◆ Your task
All lines from the one with "[【ACミランキャンプ Day8】最終日。国境を越えた絆と、掴み取った「自分を表現する力」] (38, 1472)" through the last line of the data below should be copied exactly; please add nothing.

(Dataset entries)
╭──

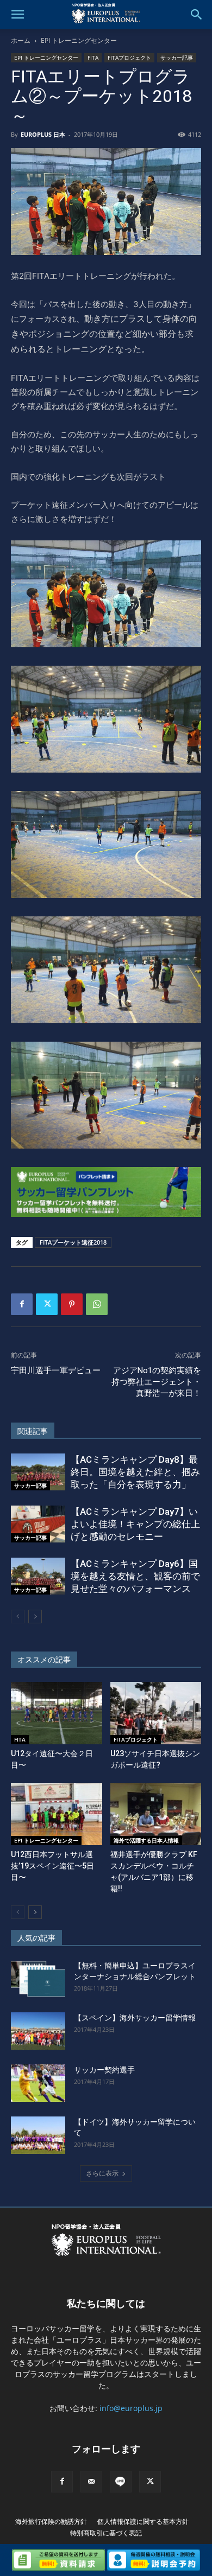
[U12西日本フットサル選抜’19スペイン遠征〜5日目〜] (56, 1814)
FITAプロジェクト (129, 57)
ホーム (20, 40)
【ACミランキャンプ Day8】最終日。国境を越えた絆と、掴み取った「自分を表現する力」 (135, 1472)
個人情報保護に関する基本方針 (143, 2521)
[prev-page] (17, 1616)
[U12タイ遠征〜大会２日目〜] (56, 1713)
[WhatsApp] (97, 1304)
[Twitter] (47, 1304)
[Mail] (91, 2481)
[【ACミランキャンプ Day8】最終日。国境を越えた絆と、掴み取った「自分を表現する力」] (38, 1472)
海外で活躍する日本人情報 (146, 1840)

╰──

◆ Reply to the exercise
[【ACミランキャンプ Day8】最終日。国境を越えた絆と、掴み取った「自分を表現する力」] (38, 1472)
海外で活躍する日本人情報 (146, 1840)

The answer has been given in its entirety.